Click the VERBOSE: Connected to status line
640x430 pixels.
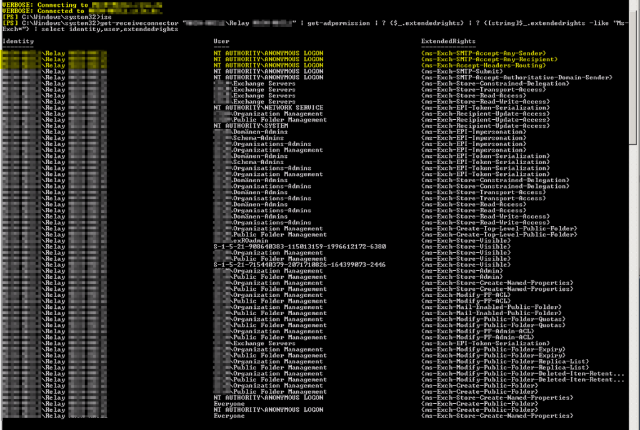50,11
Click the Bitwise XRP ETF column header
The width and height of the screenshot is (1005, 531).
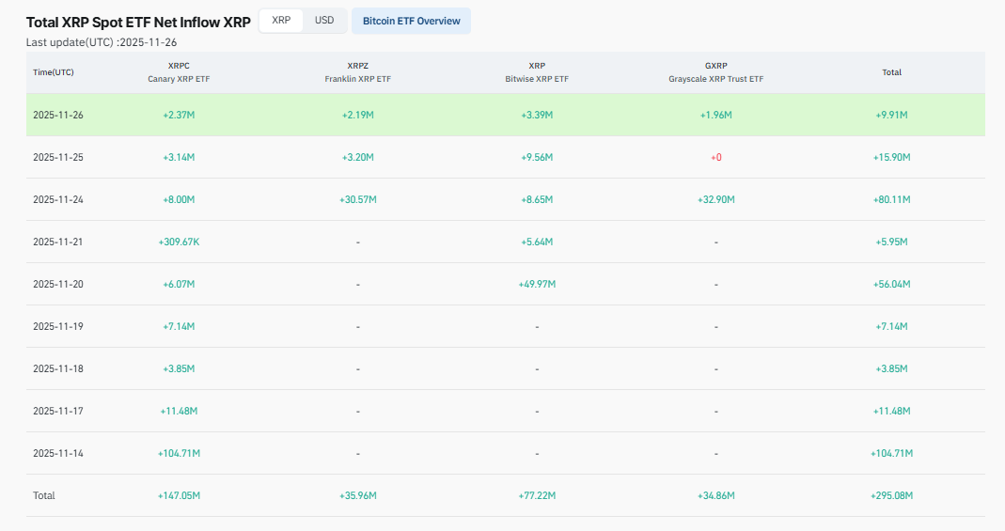pos(537,72)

○ ○ ○ ○

Your objective: Copy every line of the listing above word for word, leaving out the pictures.

Task solution:
Click the VERBOSE: Connected to status line
640x430 pixels.
50,11
Click the Bitwise XRP ETF column header
The width and height of the screenshot is (1005, 531).
pos(537,72)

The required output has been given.